### WHAT THE TASK REQUIRES
From the line with "Given: Click the Out of the Money label" to the line with "Given: Open the Firewall", retype every line exactly, including those two, and leave out the rest of the data below.

------------------------------------------------------------

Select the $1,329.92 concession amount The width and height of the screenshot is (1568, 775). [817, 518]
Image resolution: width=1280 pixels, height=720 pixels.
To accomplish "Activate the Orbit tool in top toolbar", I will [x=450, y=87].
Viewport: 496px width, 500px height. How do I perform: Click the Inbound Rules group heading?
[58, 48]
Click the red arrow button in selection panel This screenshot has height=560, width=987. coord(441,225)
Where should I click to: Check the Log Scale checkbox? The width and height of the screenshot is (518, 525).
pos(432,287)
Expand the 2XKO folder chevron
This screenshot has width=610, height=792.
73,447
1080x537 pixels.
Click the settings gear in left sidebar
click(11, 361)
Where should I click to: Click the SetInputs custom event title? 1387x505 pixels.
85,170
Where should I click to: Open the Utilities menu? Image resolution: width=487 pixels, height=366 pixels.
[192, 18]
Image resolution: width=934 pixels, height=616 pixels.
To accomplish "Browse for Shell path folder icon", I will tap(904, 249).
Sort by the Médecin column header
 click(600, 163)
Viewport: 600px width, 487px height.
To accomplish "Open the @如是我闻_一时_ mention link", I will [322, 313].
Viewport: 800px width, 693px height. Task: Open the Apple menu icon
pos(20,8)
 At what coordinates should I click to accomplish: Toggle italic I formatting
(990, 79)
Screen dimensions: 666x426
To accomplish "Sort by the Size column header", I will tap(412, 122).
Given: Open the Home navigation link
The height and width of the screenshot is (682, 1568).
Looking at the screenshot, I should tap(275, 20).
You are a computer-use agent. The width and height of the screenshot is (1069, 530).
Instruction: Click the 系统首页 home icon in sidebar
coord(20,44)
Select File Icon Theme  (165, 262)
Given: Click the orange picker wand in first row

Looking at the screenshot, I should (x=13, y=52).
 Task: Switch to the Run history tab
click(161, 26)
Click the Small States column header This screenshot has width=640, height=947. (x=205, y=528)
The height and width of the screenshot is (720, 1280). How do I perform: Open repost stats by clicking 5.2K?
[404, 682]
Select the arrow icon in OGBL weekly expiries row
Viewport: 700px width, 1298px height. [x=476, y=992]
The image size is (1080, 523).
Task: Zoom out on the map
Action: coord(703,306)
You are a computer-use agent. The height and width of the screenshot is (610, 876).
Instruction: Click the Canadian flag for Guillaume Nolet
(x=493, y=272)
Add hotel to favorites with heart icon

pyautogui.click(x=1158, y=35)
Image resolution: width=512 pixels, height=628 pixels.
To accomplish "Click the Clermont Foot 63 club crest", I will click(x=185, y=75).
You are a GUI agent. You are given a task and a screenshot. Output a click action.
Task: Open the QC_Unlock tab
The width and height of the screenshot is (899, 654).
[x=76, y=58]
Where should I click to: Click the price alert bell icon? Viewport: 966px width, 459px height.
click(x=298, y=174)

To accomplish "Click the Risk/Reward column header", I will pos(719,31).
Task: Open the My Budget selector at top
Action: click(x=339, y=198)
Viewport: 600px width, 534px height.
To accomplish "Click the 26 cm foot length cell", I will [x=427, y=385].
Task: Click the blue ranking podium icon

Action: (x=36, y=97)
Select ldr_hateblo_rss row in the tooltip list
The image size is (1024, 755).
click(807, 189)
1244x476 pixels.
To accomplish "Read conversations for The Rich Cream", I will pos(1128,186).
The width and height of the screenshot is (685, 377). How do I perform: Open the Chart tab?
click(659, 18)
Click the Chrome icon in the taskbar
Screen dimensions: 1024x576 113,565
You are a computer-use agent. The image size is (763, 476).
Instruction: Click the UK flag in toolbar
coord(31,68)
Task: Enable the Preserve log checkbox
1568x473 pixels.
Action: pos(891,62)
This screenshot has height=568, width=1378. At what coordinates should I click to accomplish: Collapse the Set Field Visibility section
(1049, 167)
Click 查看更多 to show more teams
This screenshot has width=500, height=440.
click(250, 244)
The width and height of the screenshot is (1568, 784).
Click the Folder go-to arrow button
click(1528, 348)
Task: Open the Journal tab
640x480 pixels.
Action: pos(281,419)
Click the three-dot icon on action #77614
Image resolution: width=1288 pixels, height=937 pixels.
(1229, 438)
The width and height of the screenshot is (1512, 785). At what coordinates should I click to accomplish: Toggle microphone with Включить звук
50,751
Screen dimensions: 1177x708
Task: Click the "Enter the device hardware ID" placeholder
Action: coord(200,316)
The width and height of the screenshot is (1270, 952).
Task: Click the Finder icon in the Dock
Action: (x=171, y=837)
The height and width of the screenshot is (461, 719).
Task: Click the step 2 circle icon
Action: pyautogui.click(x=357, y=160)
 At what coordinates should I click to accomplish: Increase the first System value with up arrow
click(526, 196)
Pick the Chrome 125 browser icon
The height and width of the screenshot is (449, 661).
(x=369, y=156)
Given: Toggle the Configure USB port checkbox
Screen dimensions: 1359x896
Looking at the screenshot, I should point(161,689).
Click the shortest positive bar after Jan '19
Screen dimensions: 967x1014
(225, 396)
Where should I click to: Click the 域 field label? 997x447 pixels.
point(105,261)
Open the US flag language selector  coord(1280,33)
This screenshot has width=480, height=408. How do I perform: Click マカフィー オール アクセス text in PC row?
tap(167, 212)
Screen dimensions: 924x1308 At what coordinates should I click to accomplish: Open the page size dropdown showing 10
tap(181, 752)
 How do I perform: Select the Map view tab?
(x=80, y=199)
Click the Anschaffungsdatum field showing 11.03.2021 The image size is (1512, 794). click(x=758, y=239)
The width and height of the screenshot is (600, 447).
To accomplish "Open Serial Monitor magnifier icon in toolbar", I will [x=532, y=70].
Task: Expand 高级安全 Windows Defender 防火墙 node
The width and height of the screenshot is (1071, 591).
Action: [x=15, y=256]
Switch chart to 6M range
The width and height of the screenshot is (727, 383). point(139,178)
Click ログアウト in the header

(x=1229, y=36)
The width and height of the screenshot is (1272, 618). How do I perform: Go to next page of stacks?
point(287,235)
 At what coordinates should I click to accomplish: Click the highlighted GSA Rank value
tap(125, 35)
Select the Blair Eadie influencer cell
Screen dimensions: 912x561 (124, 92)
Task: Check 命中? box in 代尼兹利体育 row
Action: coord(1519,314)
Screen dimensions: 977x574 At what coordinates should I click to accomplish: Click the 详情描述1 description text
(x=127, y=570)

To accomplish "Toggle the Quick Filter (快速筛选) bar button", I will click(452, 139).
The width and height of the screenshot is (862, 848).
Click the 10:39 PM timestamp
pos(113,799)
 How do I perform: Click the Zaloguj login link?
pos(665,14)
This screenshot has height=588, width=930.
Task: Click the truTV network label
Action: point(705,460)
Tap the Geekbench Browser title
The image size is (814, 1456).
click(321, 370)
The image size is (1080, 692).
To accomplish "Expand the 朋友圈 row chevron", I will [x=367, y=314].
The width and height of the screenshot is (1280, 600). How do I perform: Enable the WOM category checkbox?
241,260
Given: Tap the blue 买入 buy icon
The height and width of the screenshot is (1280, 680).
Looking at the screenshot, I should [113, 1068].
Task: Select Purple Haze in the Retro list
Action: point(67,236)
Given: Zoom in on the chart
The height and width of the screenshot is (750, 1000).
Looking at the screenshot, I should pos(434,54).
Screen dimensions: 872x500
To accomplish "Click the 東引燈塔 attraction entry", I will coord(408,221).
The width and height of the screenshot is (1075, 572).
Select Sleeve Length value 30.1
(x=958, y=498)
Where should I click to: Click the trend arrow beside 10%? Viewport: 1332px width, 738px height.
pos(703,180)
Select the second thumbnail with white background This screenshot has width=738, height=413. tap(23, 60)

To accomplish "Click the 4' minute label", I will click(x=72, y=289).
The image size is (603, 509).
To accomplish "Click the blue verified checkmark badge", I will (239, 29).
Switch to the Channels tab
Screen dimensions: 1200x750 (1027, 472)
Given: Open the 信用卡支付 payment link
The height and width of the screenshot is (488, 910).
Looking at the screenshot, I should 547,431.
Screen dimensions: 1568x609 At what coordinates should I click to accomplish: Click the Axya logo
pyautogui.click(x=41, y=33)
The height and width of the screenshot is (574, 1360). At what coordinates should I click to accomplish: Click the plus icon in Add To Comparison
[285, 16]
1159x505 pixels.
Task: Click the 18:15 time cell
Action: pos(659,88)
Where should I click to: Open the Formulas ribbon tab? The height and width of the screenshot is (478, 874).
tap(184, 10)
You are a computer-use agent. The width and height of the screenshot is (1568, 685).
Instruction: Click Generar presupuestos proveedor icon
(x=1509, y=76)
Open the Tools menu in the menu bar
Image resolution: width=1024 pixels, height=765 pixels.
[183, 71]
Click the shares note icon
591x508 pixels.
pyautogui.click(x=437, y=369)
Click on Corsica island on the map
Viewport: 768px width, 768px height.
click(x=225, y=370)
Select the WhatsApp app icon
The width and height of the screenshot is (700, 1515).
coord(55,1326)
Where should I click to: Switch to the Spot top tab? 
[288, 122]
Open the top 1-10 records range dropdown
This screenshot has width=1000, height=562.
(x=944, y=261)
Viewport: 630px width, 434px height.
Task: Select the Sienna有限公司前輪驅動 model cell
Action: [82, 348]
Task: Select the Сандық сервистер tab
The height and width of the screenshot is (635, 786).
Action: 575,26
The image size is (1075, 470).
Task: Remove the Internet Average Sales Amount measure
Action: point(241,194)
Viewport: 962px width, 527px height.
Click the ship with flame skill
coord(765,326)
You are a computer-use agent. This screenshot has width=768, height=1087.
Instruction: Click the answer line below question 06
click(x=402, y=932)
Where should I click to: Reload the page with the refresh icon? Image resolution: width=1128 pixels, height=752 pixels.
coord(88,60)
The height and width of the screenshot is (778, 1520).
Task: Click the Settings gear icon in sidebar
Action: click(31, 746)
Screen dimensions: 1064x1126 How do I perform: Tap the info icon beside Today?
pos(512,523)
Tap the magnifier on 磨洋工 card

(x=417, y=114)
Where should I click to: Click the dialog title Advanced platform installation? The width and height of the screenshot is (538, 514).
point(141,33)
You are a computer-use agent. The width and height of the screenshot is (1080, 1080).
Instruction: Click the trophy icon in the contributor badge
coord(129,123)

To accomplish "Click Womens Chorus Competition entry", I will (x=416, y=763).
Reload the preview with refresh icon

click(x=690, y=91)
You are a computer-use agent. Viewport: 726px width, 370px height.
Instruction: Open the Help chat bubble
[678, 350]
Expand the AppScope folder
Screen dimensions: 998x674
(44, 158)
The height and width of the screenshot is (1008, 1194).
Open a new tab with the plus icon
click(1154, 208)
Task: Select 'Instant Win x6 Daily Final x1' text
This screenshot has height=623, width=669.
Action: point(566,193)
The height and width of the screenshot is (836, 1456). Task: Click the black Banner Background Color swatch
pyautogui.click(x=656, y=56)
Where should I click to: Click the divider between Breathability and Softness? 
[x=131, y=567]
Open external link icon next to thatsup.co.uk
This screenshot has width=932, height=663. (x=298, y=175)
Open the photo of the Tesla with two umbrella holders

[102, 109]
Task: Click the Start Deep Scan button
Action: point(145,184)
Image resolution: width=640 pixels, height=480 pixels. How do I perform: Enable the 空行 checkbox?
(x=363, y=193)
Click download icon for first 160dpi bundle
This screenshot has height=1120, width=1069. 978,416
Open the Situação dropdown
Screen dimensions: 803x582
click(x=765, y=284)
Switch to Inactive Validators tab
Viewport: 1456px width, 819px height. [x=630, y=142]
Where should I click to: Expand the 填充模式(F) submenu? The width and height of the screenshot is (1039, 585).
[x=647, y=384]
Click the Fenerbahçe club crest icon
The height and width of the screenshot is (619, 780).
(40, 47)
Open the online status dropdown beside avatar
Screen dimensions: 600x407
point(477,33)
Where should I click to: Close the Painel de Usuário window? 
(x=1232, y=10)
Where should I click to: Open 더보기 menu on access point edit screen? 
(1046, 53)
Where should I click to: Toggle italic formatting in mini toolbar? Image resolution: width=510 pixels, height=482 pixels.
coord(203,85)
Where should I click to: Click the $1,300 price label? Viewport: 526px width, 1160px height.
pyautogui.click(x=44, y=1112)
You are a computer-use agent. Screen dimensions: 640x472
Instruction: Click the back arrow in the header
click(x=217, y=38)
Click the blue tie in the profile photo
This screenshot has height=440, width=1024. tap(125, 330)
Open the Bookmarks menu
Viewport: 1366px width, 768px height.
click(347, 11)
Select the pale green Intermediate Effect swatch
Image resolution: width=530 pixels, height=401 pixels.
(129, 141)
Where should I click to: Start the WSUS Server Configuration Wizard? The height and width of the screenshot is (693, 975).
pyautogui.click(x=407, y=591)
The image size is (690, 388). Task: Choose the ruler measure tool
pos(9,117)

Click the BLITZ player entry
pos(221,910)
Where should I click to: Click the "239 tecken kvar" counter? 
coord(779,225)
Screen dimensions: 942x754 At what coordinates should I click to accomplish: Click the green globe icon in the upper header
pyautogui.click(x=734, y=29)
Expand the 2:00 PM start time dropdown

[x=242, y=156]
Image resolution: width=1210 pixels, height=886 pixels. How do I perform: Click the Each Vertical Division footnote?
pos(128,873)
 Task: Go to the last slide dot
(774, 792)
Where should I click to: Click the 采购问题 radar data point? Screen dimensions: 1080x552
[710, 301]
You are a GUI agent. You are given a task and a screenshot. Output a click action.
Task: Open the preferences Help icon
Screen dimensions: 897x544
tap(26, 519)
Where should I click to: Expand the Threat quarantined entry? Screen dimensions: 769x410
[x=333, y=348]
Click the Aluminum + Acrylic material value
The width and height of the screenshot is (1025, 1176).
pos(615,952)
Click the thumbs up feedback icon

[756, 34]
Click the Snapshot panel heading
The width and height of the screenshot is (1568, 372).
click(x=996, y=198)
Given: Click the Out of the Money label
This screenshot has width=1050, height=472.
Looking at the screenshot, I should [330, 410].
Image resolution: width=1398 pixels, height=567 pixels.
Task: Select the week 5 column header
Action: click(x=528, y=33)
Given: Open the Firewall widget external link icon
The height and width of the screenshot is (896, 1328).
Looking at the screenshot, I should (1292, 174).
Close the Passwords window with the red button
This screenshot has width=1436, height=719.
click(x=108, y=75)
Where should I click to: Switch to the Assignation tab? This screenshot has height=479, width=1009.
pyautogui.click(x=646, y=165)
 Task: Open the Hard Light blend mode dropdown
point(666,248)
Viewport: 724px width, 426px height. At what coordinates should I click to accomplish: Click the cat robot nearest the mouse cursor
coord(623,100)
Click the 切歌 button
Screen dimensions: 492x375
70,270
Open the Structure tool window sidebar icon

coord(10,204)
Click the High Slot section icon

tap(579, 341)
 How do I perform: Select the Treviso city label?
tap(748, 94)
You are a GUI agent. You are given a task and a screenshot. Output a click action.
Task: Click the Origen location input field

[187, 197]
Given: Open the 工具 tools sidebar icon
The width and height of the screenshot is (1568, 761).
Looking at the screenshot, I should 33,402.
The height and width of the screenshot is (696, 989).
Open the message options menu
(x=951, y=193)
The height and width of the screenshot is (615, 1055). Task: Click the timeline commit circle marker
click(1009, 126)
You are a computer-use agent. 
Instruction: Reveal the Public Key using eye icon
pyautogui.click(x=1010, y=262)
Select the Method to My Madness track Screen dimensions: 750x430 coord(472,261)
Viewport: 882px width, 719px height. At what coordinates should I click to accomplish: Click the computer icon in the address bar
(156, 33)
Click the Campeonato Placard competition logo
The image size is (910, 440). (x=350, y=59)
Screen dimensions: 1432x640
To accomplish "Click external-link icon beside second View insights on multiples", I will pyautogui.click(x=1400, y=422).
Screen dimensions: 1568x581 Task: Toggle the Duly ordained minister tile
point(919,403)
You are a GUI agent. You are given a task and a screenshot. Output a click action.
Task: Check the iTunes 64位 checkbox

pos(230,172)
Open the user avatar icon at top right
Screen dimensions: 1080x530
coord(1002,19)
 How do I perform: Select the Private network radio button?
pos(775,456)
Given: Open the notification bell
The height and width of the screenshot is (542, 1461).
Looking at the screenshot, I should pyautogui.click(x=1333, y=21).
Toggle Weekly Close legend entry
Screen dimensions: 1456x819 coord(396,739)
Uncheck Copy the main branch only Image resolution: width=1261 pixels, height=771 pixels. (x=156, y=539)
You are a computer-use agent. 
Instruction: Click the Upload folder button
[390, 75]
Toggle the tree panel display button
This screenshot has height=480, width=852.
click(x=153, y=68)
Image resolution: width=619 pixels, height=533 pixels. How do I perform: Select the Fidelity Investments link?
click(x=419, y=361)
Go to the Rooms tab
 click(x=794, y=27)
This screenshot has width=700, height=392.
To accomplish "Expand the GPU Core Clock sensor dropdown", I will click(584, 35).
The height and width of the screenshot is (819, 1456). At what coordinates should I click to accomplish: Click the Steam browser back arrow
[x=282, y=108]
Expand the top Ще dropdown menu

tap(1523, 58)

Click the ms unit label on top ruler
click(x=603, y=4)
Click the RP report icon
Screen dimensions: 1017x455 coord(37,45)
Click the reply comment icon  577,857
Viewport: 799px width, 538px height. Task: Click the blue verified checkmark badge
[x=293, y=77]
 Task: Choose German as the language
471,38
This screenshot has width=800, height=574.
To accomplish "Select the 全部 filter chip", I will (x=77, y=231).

------------------------------------------------------------

### ANSWER BELOW
Given: Click the Out of the Money label
This screenshot has width=1050, height=472.
Looking at the screenshot, I should [330, 410].
Image resolution: width=1398 pixels, height=567 pixels.
Task: Select the week 5 column header
Action: click(x=528, y=33)
Given: Open the Firewall widget external link icon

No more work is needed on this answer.